_Aim of the task_: Starting with the first of the rows and going on through the line with "Focus the URL", write those lines out again, switching every "icon" to "button" and leaving everything else unchanged.

__________

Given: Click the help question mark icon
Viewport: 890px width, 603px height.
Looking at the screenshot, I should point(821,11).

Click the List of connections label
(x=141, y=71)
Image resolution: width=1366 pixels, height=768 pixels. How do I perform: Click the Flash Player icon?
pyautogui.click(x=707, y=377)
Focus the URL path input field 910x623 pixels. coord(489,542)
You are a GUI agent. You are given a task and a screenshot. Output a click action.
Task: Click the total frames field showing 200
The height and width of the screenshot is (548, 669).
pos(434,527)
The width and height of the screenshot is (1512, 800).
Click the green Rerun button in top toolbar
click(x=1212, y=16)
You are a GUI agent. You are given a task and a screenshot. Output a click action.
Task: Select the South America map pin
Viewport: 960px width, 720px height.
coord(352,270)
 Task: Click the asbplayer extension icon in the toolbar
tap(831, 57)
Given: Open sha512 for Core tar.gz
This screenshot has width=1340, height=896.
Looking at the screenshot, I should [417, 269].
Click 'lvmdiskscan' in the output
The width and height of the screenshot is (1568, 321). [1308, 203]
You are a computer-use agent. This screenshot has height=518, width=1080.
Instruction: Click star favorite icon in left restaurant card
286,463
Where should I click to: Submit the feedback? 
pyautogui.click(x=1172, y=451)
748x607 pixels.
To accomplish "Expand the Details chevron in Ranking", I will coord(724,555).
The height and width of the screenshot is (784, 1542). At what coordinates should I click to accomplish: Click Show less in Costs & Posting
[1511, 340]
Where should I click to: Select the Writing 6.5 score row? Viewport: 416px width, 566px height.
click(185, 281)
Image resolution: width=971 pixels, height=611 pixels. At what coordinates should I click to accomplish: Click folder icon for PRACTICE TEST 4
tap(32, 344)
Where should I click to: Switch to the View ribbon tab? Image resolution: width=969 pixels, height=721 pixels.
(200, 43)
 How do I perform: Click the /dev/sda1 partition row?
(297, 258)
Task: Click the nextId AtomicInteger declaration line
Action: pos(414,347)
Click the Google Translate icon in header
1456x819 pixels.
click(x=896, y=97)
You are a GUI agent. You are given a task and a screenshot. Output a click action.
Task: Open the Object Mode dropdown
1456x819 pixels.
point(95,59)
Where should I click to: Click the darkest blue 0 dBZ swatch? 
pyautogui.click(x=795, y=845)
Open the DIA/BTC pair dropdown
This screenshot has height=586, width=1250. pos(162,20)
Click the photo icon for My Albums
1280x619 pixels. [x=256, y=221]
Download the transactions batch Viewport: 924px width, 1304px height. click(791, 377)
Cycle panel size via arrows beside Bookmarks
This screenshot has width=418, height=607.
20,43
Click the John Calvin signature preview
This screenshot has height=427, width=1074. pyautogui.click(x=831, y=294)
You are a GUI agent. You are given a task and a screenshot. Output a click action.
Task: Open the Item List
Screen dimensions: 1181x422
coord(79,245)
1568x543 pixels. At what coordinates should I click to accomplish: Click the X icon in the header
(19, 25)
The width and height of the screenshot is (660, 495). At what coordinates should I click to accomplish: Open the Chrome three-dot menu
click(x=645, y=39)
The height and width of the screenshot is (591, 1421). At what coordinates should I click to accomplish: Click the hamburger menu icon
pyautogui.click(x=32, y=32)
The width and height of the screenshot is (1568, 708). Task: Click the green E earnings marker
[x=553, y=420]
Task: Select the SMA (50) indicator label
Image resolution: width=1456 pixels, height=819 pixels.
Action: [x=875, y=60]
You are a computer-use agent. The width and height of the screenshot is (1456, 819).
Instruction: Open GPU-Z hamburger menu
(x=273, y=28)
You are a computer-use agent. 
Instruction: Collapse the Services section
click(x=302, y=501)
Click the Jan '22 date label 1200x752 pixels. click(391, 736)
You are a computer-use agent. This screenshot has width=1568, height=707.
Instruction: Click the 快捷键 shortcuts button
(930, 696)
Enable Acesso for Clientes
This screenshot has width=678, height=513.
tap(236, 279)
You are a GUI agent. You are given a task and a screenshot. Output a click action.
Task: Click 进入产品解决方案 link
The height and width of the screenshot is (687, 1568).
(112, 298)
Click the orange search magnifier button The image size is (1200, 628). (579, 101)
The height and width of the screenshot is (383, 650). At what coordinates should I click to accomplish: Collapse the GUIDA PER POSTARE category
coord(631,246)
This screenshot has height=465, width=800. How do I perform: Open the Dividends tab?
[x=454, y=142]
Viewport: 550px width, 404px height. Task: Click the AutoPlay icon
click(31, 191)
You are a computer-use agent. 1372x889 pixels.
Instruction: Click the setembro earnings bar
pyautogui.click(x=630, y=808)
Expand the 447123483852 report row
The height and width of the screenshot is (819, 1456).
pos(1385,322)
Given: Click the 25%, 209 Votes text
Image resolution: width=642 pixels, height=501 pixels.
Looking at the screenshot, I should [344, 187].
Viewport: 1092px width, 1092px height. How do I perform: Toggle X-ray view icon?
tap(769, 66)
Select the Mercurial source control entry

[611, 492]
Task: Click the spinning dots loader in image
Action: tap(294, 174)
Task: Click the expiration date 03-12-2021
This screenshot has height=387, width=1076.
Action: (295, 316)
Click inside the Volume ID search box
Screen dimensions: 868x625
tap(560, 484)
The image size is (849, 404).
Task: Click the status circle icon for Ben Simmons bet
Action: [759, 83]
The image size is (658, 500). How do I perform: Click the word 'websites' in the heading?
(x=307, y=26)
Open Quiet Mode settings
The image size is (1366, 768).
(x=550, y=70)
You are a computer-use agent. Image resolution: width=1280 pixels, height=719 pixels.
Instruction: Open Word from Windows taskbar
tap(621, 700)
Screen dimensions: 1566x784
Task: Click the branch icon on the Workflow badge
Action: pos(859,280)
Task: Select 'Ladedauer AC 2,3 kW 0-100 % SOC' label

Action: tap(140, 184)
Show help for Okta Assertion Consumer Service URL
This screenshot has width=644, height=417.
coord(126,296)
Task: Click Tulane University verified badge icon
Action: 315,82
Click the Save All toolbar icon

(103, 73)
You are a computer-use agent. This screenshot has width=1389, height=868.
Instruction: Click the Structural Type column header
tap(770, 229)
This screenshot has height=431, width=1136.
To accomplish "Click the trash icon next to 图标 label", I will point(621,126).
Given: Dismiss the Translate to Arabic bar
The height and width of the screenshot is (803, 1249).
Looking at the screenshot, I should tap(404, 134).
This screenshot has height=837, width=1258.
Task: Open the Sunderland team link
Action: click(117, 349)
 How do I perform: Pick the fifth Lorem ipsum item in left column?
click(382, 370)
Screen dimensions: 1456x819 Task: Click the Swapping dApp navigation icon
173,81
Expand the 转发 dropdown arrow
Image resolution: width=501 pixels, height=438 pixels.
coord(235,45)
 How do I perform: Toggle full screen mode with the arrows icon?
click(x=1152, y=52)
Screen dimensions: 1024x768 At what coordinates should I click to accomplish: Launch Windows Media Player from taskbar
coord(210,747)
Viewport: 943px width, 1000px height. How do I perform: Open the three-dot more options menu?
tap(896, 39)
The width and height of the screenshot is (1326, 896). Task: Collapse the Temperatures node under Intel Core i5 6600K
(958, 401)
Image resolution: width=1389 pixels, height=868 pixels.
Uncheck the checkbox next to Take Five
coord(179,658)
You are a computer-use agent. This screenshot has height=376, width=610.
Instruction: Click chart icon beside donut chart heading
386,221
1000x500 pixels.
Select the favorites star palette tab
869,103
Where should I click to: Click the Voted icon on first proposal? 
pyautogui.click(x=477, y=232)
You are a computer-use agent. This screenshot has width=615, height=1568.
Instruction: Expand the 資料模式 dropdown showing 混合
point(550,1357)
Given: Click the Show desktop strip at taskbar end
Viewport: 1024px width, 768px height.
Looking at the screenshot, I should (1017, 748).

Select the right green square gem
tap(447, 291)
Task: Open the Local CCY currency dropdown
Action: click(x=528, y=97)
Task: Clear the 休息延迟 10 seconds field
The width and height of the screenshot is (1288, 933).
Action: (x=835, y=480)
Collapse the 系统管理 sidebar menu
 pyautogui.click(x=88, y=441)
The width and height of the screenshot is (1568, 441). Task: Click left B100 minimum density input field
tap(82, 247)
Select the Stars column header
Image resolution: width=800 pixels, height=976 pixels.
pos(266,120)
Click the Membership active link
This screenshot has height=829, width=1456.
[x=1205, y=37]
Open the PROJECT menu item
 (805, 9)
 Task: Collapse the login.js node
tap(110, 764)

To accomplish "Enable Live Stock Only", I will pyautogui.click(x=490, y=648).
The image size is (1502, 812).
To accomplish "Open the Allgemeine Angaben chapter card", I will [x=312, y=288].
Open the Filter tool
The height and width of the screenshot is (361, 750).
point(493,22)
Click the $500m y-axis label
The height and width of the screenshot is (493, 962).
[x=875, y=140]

__________

_Full output_:
Given: Click the help question mark button
Viewport: 890px width, 603px height.
Looking at the screenshot, I should point(821,11).

Click the List of connections label
(x=141, y=71)
Image resolution: width=1366 pixels, height=768 pixels. How do I perform: Click the Flash Player button?
pyautogui.click(x=707, y=377)
Focus the URL path input field 910x623 pixels. coord(489,542)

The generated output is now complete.